#### Exercise instructions:
A. In the SMTPDataInputStream message, what end of mail data indicator does the new class recognize?
B. Output the passage of the SMTPDataInputStream message from "I also attach" to "Hillsborough, N.C.".

#### Text:
There are minor ways in which this class responds differently, and more correctly I believe, than the current CharTerminatedInputStream. The end of mail data indicator which this recognizes is a period alone in a line, rather than CRLF.CRLF as recognized in James at present. As such this class returns the CRLF which terminates the last line of message body data (the CRLF before the period), and it allows the possibility of empty mail data (with a period being the first character sent in the data).

I raised the question of whether these changes are indeed a better
interpretation of RFC 2821 on the mailing list [EMAIL PROTECTED]  If
you like you can see that thread starting at
http://www.imc.org/ietf-smtp/mail-archive/msg00703.html .  If you read
that thread and think the question remains unresolved you might adopt
the bias which I use in this case: multiply the value of each word
from Dan Bernsetin by 1000.

Improved performance would be another advantage which I would expect from adopting this class in James. The present stack of InputStreams makes more method calls for each byte read than this replacement. But, I have to admit, it could be that performance in this code is not a major concern.

It is possible that this class could also serve in NNTPHandler to
replace CharTerminatedInputStream there, but I am not familiar with
the code in NNTPHandler.

I also attach a file showing old and new blocks of code in SMTPHandler, showing changes needed to employ this new SMTPDataInputStream. In addition to these changes, the package name for SMTPDataInputStream will need to be corrected, as well as the importing of WatchDog and MessageSizeException.

I have tested this SMTPDataInputStream as a unit, and it performs correctly in every test I have thought to give it. But I have not tested it installed in SMTPHandler.

Rich Hammer
Hillsborough, N.C.

import java.io.BufferedInputStream;
import java.io.IOException;
import java.io.InputStream;


/** 
 * <p>An InputStream for SMTP message body data. Performs four of the functions
 *  needed while receiving the message body in the SMTP DATA command:
 * <ol>
 *   <li>watches for the end of mail data indicator, and signals this by
 *   returning EOF, that is <code>-1</code>.
 *   </li>
 *   <li>removes dot stuffing as described in RFC 2821 section 4.5.2.
 *   </li>
 *   <li>works with james.util.watchdog.Watchdog to police the minimum rate of 
 *   data transfer.  Calls Watchdog.reset() every time a certain number of
 *   bytes have been read, thus forestalling intervention of the watchdog for
 *   another time increment.
 *   </li>
 *   <li>optionally polices the total size of the data.  Throws 
 *   MessageSizeException if this exceeds a limit.

#### Supplied information:
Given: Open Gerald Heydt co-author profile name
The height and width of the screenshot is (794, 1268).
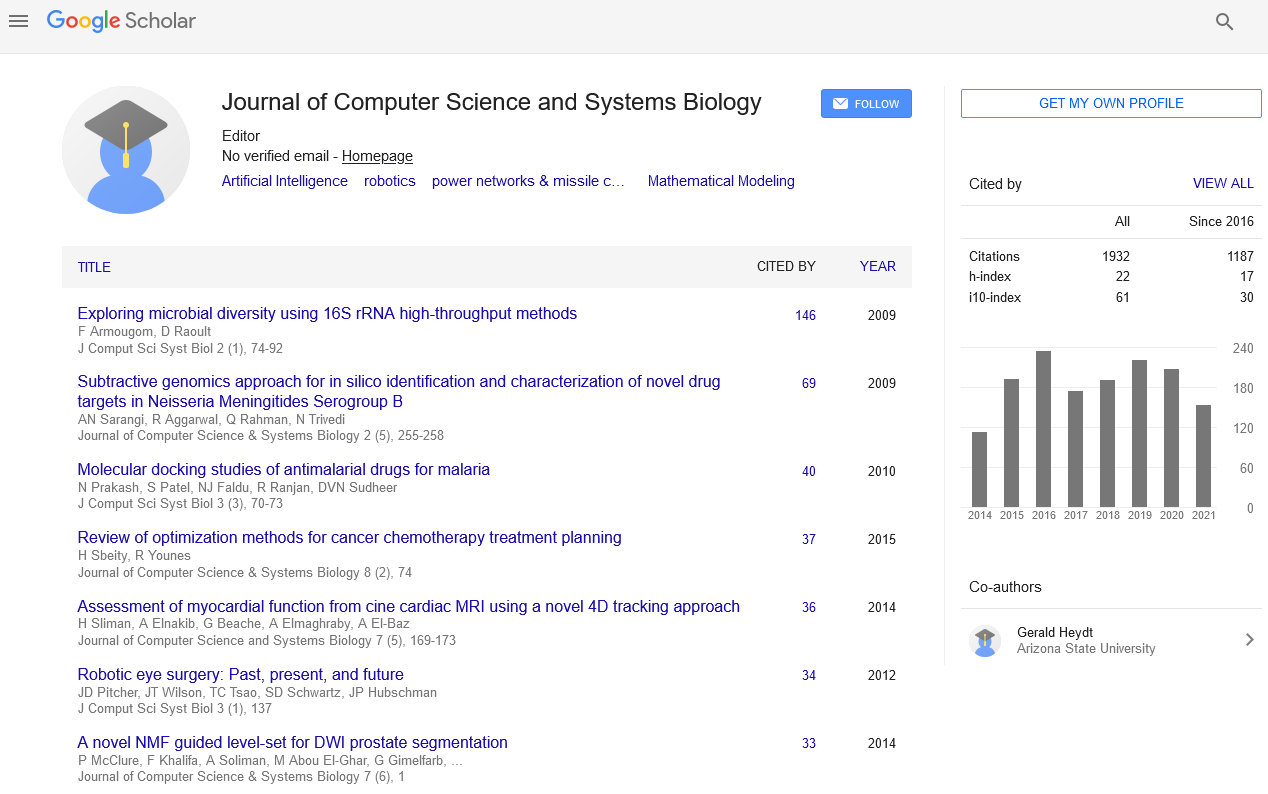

#### Answers by task:
A. A period alone in a line.

B.
I also attach a file showing old and new blocks of code in SMTPHandler, showing changes needed to employ this new SMTPDataInputStream. In addition to these changes, the package name for SMTPDataInputStream will need to be corrected, as well as the importing of WatchDog and MessageSizeException.

I have tested this SMTPDataInputStream as a unit, and it performs correctly in every test I have thought to give it. But I have not tested it installed in SMTPHandler.

Rich Hammer
Hillsborough, N.C.